Wednesday, 29 October 2014

My very first opera evening: "Die Zauberflöte", with Cristina Deutekom


Back in time
This morning I got the message:
Cristina Deutekom (82) overleden. Hebt u haar live horen zingen of een andere mooie herinnering? Laat het weten!
"Cristina Deutekom (82) passed away. Did you hear her singing live, or do you have another nice memory? Let it know!"


Netherlands, the sixties
That was the beginning of searching for more about Cristina Deutekom. I had heard her. Live. Singing the world famous aria's of Mozart's opera "The Magic Flute", "Die Zauberflote" on an evening in the concert hall of Eindhoven, Netherlands, somewhere in the late sixtees. In that time it was named Stadsschouwburg, now Parktheater Eindhoven.

(Photo: The original Stadsschouwburg)




                                  


My first opera evening 
Being a student of what is named now "Fontys Hogescholen" or "University College Fontys" but then "Kweekschool", to become a teacher, I was obliged to make choices in the cultural program of the Stadsschouwburg. Without knowing what I chose there was as I remember now, also Alban Berg's opera Wozzeck, performed in a special part of the Stadsschouwburg, much smaller than the main hall, Puccini's La bohème, and ballets performed by the National Ballet of the Netherlands, and the Netherlands Dance Theater. The first big stage opera in my life is "Die Zauberflöte".
The smell of a theater, as I remember now also, is very special, becoming stronger when the curtains open. The free dynamic activity of a live performance is wonderful and emotionally nourishing, especially when one is not used to the beauty of theater, concerts, operas. In the sixties even TV was not common, only available for the few, still, though it was a growing market. All in life, and also around music was going to be more affordable, like the vinyl L.P.'s with classical music (Deutsche Grammophon). What do I mean with that: affordable? Being born after the war, in 1948, I have grown up in rather poor circumstances, compared with the luxury and high (even double) incomes and "needs" of families nowadays. There was no money for buying more than the basics in life.
Because of the economical growth which started in the late sixties people could buy more expensive and better devices. The sound became better because of better quality pick ups, and speakers. Also radios produced a better sound, but still far from the perfectionism we are used to know. So, when I heard the first live voices, I was touched, frozen, hypnotized, shocked, all together. When I saw human beings moving around on some square meters named a stage, in special costumes, I was delighted. Their freedom was not ours. We were calm students, of a nuns school.



Cristina Deutekom
Then there was Cristina, singing as I never had heard somebody singing.
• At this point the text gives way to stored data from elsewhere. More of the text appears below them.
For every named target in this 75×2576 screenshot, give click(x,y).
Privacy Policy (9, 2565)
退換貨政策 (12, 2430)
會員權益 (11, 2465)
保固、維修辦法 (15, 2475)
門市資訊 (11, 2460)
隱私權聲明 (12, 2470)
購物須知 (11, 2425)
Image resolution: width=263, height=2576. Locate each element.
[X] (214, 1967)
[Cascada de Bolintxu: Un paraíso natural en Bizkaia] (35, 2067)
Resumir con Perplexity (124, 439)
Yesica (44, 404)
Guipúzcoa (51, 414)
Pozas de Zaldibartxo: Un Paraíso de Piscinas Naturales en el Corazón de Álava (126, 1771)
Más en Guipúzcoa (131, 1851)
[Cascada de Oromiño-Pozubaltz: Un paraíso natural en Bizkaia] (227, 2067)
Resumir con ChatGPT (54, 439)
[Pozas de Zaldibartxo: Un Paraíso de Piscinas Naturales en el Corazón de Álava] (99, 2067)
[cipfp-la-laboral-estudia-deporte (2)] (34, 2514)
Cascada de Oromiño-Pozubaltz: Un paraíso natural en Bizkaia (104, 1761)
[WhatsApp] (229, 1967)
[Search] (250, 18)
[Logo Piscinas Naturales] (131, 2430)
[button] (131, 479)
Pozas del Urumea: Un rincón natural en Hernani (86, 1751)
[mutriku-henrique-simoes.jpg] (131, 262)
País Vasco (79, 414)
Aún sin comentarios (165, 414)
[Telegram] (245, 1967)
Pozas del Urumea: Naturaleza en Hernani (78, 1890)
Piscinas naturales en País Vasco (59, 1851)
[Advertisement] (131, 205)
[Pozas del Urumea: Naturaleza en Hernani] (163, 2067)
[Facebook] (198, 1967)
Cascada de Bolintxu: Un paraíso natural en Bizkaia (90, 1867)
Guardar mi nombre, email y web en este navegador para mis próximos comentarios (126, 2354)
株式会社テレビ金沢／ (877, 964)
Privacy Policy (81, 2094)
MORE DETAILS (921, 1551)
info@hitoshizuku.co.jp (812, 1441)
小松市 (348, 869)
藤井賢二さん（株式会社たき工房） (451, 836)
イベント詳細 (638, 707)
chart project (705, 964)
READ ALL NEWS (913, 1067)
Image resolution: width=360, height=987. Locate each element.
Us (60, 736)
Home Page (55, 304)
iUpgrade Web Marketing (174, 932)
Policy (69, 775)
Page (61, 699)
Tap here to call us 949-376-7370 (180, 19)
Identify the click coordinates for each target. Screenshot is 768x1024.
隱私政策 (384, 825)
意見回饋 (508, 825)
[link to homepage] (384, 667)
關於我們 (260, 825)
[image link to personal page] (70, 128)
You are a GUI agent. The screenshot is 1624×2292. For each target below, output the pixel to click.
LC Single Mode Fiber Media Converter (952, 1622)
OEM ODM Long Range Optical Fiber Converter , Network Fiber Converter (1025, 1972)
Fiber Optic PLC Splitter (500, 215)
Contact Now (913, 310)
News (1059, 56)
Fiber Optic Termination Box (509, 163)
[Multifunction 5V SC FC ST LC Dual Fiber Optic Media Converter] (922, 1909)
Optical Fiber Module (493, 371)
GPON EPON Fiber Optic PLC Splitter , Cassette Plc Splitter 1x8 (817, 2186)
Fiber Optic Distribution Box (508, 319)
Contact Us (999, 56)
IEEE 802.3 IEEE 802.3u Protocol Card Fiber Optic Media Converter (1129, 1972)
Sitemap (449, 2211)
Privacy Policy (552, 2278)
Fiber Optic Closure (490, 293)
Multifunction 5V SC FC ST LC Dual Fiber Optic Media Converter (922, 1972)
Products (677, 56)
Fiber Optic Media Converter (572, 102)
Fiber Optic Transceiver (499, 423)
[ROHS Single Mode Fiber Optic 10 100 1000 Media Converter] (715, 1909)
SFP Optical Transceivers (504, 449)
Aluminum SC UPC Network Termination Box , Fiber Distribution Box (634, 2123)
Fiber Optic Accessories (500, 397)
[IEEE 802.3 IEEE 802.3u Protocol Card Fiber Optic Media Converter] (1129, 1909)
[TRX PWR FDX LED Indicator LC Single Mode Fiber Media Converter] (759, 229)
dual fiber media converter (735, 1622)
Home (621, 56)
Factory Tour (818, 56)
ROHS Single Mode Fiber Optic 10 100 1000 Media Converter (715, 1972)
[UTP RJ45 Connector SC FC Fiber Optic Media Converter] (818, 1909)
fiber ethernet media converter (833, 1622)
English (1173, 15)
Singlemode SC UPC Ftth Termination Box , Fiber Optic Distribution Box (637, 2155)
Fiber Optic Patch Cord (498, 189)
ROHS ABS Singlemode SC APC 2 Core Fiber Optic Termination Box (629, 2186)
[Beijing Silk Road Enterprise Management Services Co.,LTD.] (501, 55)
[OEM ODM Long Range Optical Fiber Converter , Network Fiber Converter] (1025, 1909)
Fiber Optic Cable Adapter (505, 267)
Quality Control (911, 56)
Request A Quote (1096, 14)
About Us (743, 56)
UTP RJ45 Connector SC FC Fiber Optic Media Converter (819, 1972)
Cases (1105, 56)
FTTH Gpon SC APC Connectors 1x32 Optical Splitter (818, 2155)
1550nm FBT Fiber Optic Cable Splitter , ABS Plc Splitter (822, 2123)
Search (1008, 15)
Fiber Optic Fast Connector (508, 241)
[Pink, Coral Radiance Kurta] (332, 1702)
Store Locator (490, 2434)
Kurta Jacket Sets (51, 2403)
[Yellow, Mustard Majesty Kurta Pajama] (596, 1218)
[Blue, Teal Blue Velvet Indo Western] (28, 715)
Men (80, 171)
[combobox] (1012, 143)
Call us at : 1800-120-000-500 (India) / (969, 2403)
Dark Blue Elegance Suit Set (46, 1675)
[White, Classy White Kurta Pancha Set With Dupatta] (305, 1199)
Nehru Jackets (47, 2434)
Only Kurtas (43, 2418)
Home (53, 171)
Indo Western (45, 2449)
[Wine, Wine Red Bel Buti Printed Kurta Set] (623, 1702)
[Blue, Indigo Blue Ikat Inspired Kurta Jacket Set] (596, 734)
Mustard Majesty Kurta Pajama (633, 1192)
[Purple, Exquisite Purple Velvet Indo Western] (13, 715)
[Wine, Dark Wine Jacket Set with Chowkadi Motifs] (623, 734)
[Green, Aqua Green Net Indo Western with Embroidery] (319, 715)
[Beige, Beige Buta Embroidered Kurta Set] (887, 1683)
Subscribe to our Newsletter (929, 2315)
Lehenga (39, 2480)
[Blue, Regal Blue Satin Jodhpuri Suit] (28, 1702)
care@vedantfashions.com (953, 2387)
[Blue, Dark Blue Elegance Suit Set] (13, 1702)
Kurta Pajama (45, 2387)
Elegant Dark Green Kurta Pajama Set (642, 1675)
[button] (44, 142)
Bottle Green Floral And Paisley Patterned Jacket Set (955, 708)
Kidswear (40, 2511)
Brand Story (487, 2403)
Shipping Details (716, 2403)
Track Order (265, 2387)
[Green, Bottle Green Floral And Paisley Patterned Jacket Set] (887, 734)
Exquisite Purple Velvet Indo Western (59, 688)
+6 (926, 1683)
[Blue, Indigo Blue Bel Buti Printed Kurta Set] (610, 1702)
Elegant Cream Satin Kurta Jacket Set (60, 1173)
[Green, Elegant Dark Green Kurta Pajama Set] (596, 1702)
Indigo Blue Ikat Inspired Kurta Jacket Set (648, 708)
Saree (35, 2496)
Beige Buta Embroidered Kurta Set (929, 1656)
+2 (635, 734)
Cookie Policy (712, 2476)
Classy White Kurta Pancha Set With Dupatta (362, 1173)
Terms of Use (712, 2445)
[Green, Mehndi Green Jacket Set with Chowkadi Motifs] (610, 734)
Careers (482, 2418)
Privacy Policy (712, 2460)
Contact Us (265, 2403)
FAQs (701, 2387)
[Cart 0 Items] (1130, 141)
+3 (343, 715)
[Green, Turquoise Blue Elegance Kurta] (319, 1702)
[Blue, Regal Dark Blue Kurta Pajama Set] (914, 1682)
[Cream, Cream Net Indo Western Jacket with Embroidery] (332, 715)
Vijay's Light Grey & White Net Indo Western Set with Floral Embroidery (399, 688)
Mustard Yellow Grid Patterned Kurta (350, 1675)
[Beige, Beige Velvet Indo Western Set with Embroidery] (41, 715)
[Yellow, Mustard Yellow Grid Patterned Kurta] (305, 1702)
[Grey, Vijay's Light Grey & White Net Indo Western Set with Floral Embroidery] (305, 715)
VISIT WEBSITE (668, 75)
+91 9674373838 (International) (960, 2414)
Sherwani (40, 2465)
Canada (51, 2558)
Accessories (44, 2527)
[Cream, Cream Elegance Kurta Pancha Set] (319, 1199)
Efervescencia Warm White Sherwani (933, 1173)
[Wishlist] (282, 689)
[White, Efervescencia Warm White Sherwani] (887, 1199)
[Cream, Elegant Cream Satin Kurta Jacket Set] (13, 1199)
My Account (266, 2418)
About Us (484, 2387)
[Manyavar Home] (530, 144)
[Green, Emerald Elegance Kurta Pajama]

Her presentation was more than a voice. She was the one she was presenting. Completely the personality with the full inner passion. Not realizing then that I was listening to a new diva, I have absorbed all of that evening and it stayed unveiled till now. Reading about her developments as an opera singer that followed after that evening, I am aware of the high caliber she was and I am proud to have been one of her first listeners when she was singing Mozart's opera. Here some videos with Cristina Deutekom in her role as the Queen of the Night:




Die Zauberflöte 

Strange for me (I remember) was the choir with singers who were dressed as Egyptians from the time of the pharaohs. I was not prepared on it, nobody told me anything about the opera, and we had no computer to google for it. A lot in the opera was a mystery for me, but what I kept in my memory is Cristina's aria "Die hölle Rache".....
Translated from the Dutch wiki page (the English page does not mention what I read on the Dutch page): "The opera contains some very famous arias, of which the Queen of the Night role ("O zittre nicht, mein lieber Sohn" and "der Hölle Rache kocht in meinem Herzen") with almost unsingable virtuoso coloratura notes, is perhaps the best known. If these notes are well sung, the effect is electrifying. This aria of the Queen of the Night contains the second highest note ever written for an opera: the F3. Only the G3 in the opera 'Esclarmonde' by Jules Massenet exceeds this height."
How interesting to read (in wiki) that the opera is filled with symbolism, also the deeper esoteric symbolism. The opera is obviously based on the Greco-Roman mysteries: mystery religions, sacred mysteries or simply mysteries, religious schools of the Greco-Roman world. Participation was reserved to initiates (mystai). My question: Does this mean that Mozart was so much more as a personality than the film Amadeus tries to make us believe he was? Not the ridiculous shameless immature person?
Mozart was also interested in the freemasonry (vrijmetselarij) and alchemy, together with Emanuel Schikaneder, who was the (what we name now) producer of the magic flute.
It would have been nice to have known more about the opera, then, in the sixties, but fact is that now I am so much older (almost fifty years older) I understand more of life, learned more later than the most excellent study of that time (and even of the present) could offer me, with other words: even with the most excellent explanation I would not have understood the opera in its deepest levels. Will I understand it now?  It is time to start studying "The Magic Flute".

The full opera:
Year: 1971
Concert Hall: the Hamburg Opera, Hamburg, Germany
Director: Peter Ustinov
Aartistic direction: Rolf Liebermann.
The production was taken into a TV studio and filmed, using the original sets and costume
Tamino: Nicolai Gedda
Pamina: Edith Mathis
Sarastro: Hans Sotin
Königin der Nacht: Cristina Deutekom
Papageno: William Workman
Papagena: Carol Malone
Monostatos: Franz Grundheber
Speaker: Dietrich Fischer-Dieskau
Two Men in Armour: Helmut Melchert, Kurt Moll

State Opera, conducted by Horst Stein.





Cristina Deutekom, biography

Cristina Deutekom, also known as Christine Deutekom and Christina Deutekom (28 August 1931 – 7 August 2014), was a Dutch coloratura soprano opera singer. She sang with all the leading tenors of her time, including Carlo Bergonzi, José Carreras, Franco Corelli, Plácido Domingo, Nicolai Gedda, Alfredo Kraus, Luciano Pavarotti, and Richard Tucker.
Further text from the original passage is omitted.